Source extract:
---------------
How 9/11 changed cinema

Posted on: 15 September 2021 by Department of Languages, Cultures and Film in 2021 posts

Image of the Conversation article.

Dr Maria Flood, lecturer in World Cinema, collaborated with Professor Micheal Frank from the University of Zurich to discuss and explore how 9/11 impacted cinema in an article for The Conversation. Below are some excerpts from the piece.

One of the most common responses to the events of September 11 2001, both among witnesses on the scene and more distant commentators, was that the destruction of the World Trade Center was like something only seen in the movies. This famously prompted veteran director Robert Altman to declare that 9/11 was an instance of life imitating art: “The movies set the pattern, and these people have copied the movies.”

If the terrorist attacks had appeared like a movie, then the immediate response of Hollywood was that films released in the aftermath of the event should not be too much like 9/11. Representations of the World Trade Center became taboo. The original teaser trailer for Spider-Man (2001) showing the Twin Towers was withdrawn, while the climactic final scene of Men in Black II (2002) had to be reshot. For various other releases, the Twin Towers were erased in post-production.

The figure of the terrorist has also evolved in post-9/11 cinema. In the 1980s and 1990s, terrorists that were coded as Muslim or Arabic in films like True Lies existed alongside the Germanic villains of Die Hard or the IRA man found in films like The Devil’s Own and The Crying Game. Yet after 9/11, terrorism is mainly equated with jihadism in Hollywood films, where terrorists are often denied any deep characterisation and contrasted with US heroes.
---------------
Work order 1: What is the Spanish translation of this sentence from the piece on 9/11 and cinema: "Representations of the World Trade Center became taboo."?
Work order 2: Could you reproduce the part of the piece on 9/11 and cinema starting with "Image of the" and going on through "from the piece."?

(Stored records)
---------------
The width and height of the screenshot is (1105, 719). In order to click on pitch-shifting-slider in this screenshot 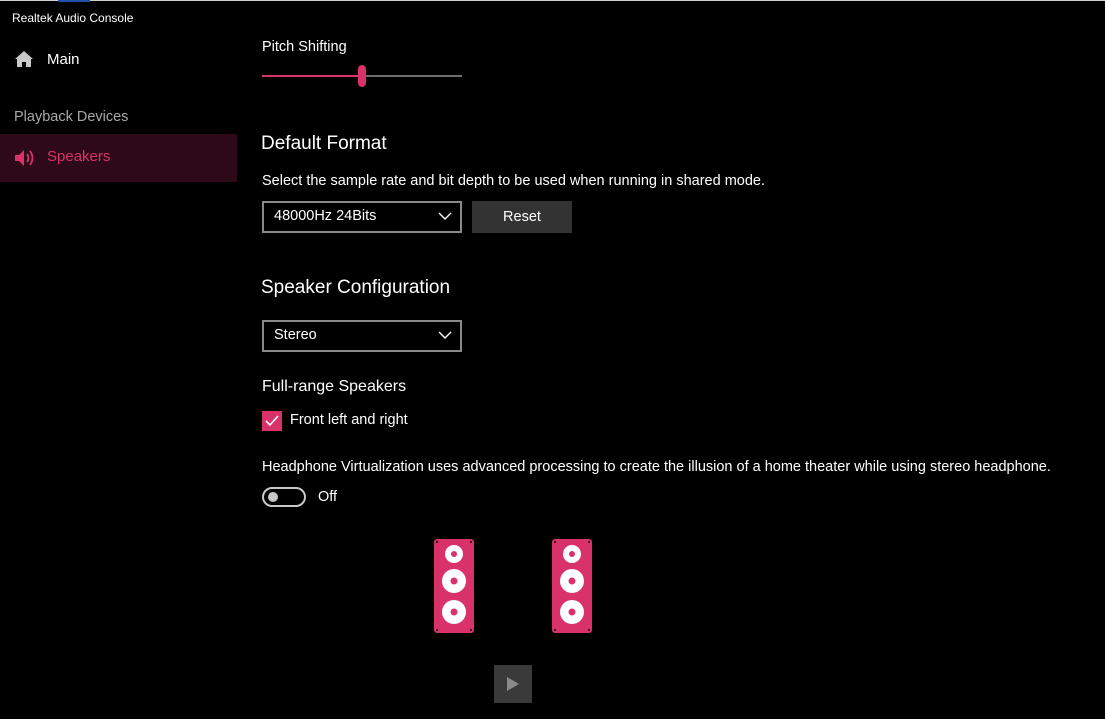, I will do `click(362, 76)`.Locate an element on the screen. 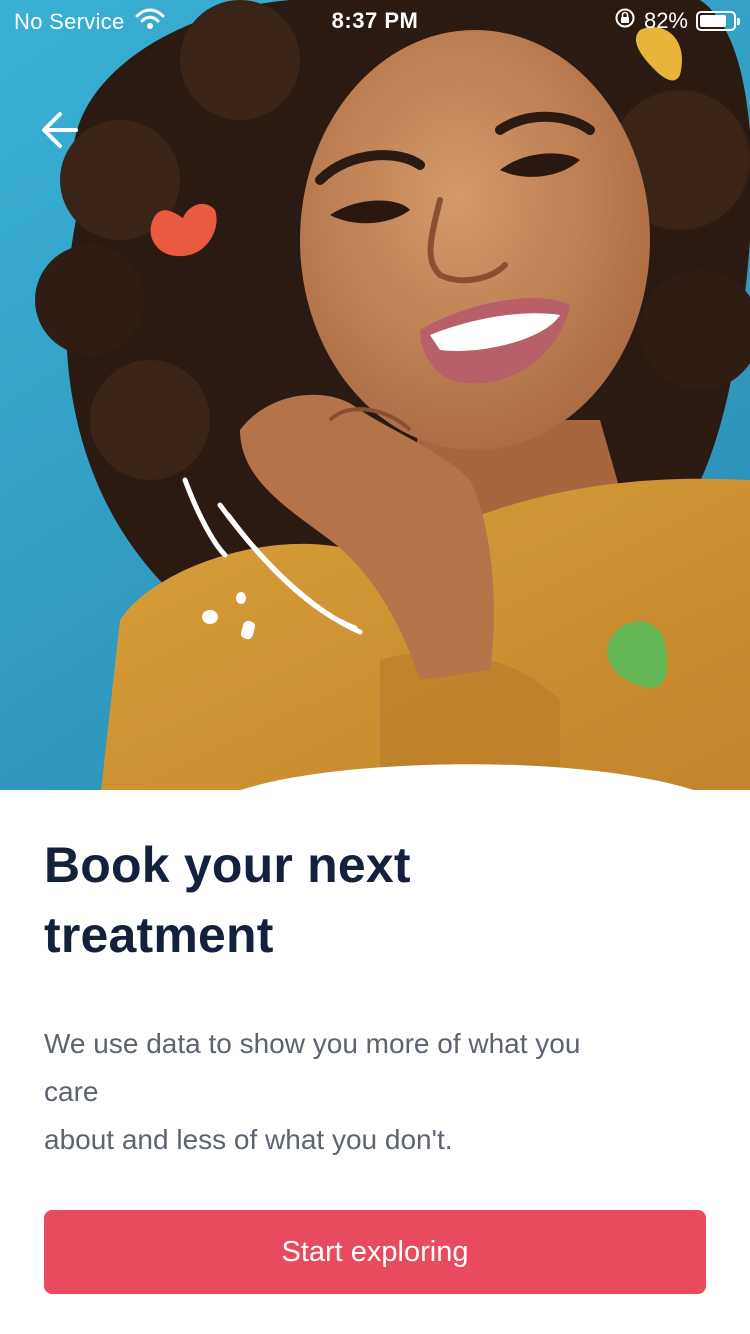 The image size is (750, 1334). description-line-2: care is located at coordinates (72, 1092).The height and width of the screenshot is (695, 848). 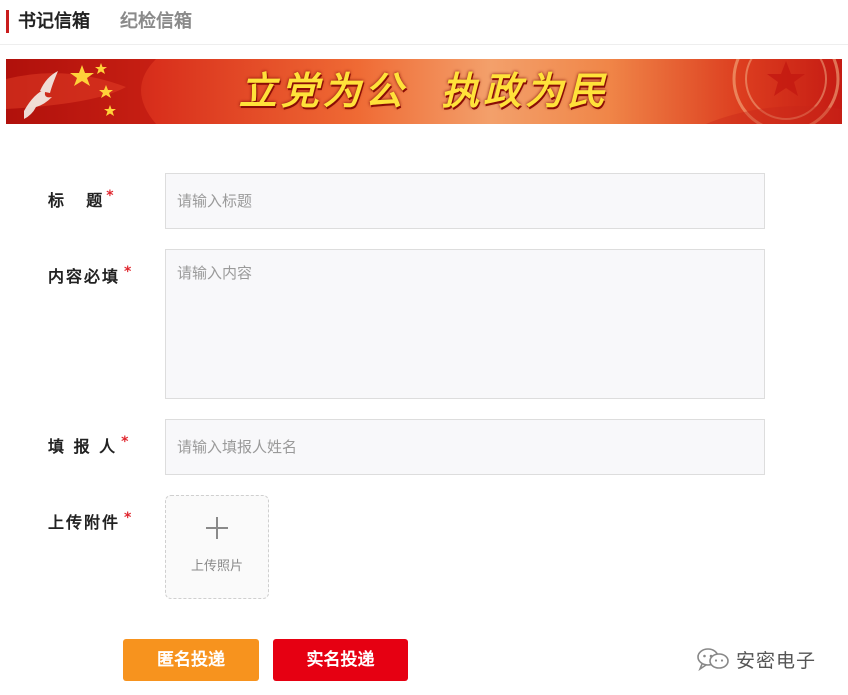 What do you see at coordinates (465, 447) in the screenshot?
I see `reporter-input` at bounding box center [465, 447].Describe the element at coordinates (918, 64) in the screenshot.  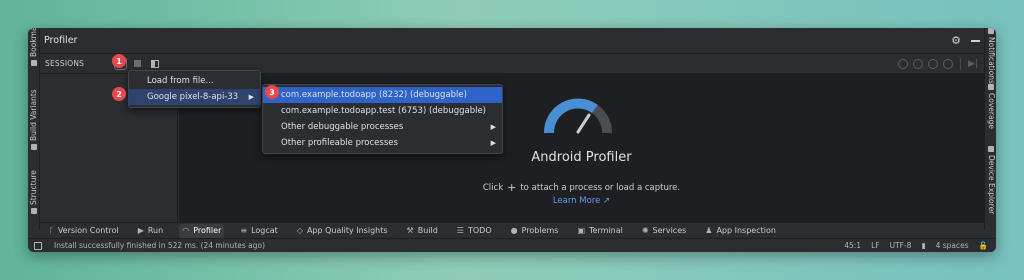
I see `zoom-in-icon` at that location.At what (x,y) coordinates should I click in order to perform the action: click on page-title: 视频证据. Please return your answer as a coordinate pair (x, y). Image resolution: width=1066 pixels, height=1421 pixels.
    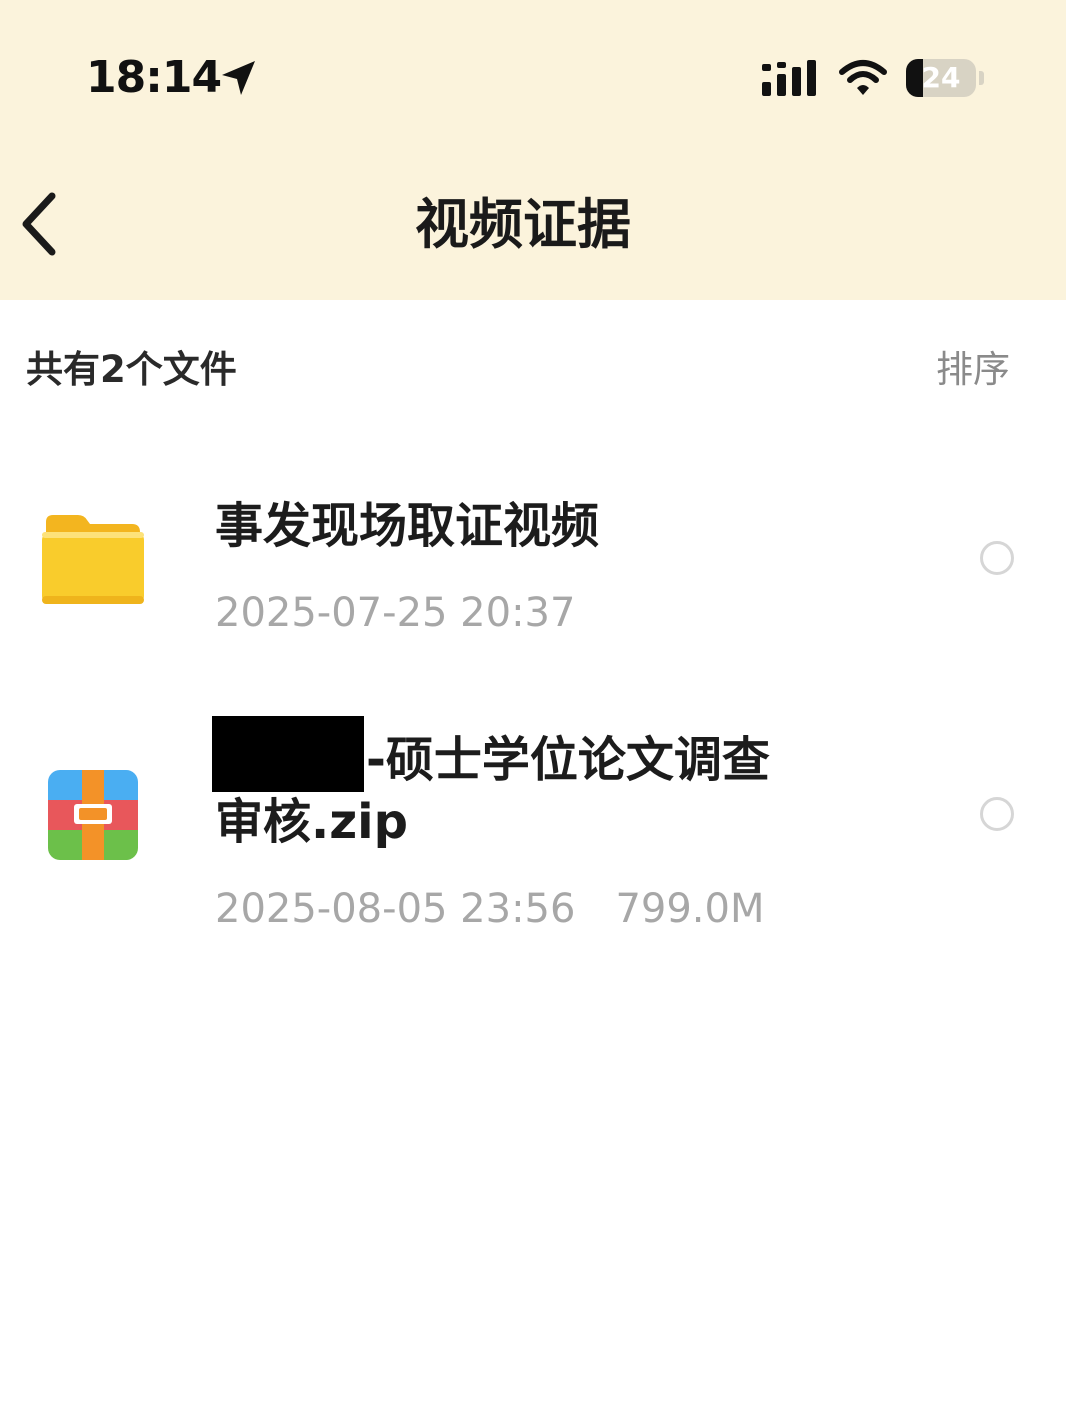
    Looking at the image, I should click on (523, 224).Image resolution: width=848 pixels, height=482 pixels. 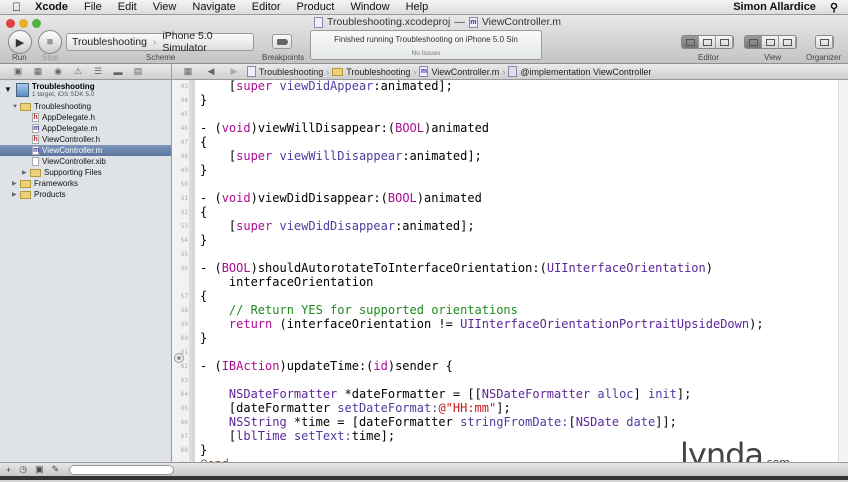 What do you see at coordinates (86, 140) in the screenshot?
I see `file-tree-item: h ViewController.h` at bounding box center [86, 140].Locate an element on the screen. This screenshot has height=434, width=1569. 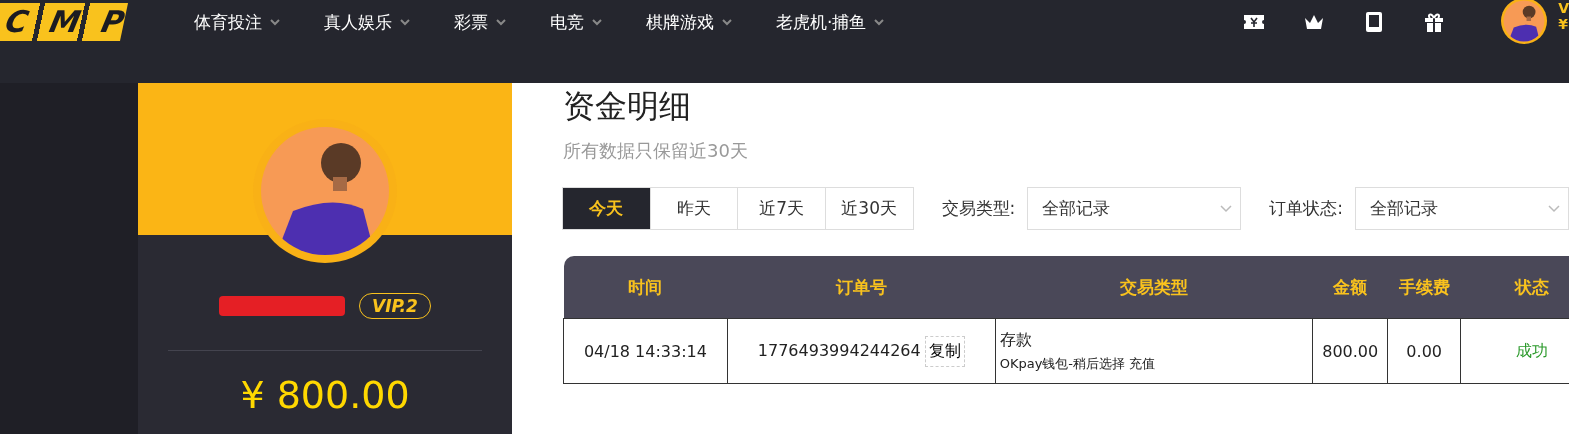
column-header: 金额 is located at coordinates (1350, 288).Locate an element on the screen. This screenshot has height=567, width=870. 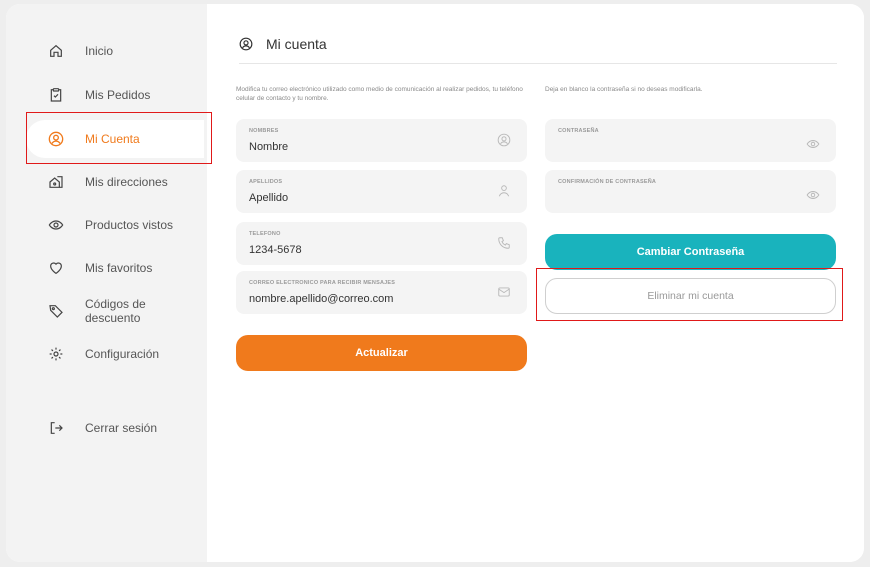
sidebar-item-label: Códigos de descuento is located at coordinates (116, 311).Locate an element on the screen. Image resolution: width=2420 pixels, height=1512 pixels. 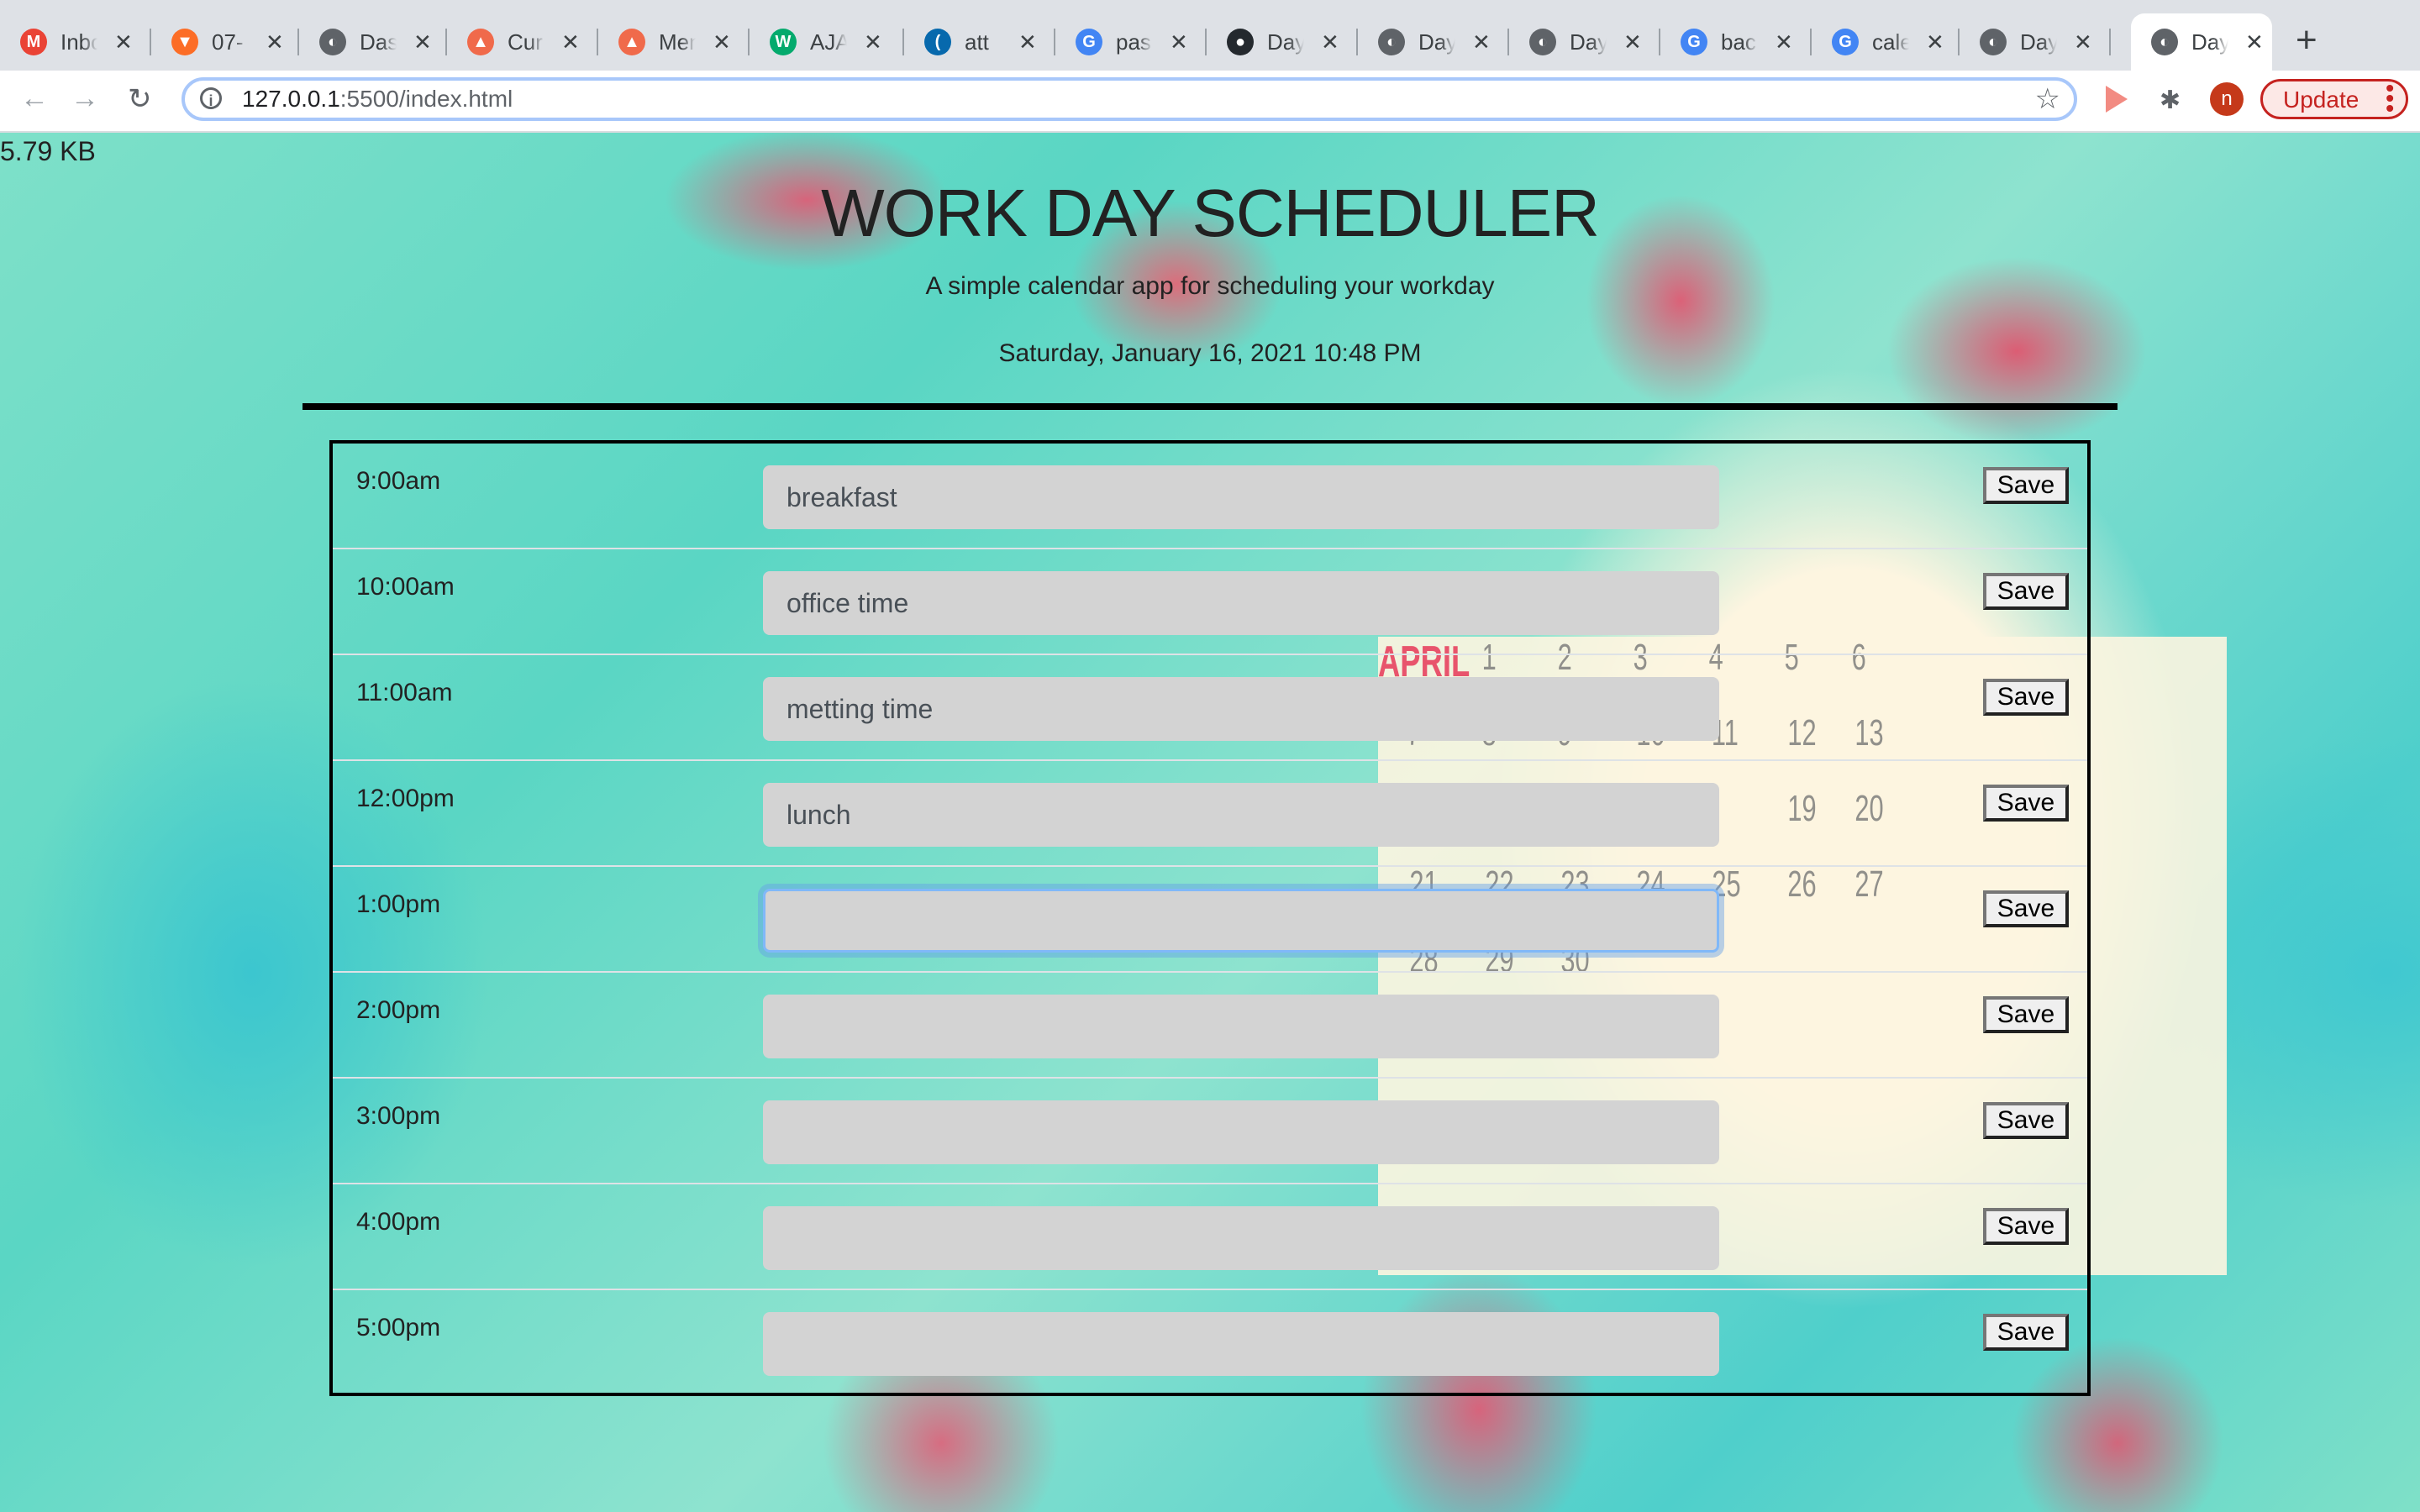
---------------
Output 1: Las representaciones del World Trade Center se volvieron tabú.

Output 2:
Image of the Conversation article.

Dr Maria Flood, lecturer in World Cinema, collaborated with Professor Micheal Frank from the University of Zurich to discuss and explore how 9/11 impacted cinema in an article for The Conversation. Below are some excerpts from the piece.